#### Required action:
Copy every line of the following data that includes the string "text".

#### Data in this exercise:
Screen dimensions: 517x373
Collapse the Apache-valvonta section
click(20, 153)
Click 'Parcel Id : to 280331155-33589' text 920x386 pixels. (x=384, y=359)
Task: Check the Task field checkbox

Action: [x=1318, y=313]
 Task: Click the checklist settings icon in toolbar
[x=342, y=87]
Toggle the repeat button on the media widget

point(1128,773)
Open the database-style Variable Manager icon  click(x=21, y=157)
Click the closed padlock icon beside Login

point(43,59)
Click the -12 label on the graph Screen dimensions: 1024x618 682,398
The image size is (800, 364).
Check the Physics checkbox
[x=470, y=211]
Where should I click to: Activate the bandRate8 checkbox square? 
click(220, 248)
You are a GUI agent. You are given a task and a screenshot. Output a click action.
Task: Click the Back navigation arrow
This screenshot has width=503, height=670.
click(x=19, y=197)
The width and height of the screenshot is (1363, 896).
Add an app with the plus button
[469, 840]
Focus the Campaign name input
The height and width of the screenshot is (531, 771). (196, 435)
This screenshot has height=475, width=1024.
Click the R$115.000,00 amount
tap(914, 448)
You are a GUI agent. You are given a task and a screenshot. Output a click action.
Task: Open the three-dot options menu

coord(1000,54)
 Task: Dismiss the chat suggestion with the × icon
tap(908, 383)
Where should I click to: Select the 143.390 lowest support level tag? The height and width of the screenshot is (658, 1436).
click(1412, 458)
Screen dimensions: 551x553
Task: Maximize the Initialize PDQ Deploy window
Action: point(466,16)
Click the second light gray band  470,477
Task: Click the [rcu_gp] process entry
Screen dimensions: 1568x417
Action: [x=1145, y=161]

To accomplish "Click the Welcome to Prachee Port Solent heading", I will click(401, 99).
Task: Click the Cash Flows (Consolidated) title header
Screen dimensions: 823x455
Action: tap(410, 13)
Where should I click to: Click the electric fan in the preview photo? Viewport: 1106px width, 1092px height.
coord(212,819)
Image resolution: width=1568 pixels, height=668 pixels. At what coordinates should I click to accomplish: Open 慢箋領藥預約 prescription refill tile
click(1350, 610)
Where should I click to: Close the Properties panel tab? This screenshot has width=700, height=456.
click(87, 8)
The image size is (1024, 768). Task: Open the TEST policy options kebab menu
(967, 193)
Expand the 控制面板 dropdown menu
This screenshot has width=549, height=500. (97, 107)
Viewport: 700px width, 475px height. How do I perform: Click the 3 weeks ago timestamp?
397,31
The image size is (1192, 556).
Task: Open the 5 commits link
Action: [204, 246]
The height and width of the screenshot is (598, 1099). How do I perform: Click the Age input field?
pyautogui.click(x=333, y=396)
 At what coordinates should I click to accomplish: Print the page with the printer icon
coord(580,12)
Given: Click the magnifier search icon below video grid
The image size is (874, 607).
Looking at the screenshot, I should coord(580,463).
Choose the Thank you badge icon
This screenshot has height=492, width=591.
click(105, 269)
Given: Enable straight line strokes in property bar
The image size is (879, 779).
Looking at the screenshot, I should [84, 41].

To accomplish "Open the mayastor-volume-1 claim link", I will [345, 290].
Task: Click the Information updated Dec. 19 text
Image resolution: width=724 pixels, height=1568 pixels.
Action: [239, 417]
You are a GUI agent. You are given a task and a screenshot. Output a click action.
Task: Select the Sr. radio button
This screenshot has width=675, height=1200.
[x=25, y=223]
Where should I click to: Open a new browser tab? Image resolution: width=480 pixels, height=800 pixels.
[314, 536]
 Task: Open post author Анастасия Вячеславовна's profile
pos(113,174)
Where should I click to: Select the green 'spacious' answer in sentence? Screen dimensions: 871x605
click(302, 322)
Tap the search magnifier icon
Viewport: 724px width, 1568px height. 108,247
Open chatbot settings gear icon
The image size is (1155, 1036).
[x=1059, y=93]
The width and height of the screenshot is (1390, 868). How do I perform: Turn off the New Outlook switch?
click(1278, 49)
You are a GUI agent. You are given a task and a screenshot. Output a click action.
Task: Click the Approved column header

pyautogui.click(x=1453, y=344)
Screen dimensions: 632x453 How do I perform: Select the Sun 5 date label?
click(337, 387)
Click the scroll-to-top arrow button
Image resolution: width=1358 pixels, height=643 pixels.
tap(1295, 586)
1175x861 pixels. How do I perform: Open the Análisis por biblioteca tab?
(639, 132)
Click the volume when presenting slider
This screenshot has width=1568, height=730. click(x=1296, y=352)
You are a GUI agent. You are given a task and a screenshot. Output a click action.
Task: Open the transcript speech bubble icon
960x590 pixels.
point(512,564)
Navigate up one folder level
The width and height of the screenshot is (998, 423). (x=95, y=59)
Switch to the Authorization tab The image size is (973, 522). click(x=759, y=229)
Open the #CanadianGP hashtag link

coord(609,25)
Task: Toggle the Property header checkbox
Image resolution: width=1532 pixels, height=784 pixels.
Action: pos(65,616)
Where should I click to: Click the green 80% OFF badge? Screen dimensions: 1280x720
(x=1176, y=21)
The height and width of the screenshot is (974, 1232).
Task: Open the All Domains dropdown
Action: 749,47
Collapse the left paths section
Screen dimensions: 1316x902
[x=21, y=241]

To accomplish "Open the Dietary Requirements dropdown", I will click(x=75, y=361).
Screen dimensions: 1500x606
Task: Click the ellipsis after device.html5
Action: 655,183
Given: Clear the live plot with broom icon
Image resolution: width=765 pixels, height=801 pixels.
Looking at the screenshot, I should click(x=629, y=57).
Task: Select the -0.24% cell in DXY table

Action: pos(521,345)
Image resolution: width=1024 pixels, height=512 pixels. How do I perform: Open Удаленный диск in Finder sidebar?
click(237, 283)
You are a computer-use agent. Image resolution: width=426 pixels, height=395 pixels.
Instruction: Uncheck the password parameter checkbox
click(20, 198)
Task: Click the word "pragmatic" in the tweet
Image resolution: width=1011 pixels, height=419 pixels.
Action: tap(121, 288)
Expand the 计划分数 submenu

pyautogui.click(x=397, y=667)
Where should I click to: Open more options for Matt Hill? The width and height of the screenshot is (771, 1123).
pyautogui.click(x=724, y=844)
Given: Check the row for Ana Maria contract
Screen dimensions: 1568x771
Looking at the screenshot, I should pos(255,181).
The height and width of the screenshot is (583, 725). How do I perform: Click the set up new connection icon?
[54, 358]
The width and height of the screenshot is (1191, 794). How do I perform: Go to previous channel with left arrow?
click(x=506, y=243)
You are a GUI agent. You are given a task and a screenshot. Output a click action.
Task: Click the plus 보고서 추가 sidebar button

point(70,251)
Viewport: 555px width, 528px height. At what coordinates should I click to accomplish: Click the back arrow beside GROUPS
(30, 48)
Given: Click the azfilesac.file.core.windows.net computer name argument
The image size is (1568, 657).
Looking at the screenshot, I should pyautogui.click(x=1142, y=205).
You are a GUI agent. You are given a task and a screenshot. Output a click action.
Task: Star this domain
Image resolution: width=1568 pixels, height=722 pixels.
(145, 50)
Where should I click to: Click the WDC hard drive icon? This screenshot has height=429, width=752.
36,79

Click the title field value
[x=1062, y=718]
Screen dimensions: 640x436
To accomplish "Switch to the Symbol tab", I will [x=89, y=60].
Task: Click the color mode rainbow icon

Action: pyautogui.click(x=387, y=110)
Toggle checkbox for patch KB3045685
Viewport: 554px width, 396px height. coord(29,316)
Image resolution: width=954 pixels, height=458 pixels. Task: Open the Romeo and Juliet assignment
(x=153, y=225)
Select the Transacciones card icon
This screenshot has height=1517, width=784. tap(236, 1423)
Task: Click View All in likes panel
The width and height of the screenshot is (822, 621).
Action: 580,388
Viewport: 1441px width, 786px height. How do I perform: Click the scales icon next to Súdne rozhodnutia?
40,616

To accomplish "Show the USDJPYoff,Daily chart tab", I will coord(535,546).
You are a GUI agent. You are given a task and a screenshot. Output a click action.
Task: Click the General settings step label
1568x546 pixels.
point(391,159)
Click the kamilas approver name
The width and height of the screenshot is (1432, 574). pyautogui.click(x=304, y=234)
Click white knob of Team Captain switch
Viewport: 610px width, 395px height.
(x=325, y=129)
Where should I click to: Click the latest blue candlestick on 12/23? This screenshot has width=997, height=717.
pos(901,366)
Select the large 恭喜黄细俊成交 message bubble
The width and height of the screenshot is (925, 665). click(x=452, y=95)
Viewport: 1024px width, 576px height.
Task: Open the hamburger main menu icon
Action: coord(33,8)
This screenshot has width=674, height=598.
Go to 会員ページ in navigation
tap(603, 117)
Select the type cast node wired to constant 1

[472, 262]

#### Exercise response:
Click 'Parcel Id : to 280331155-33589' text 920x386 pixels. (x=384, y=359)
Task: Click the Information updated Dec. 19 text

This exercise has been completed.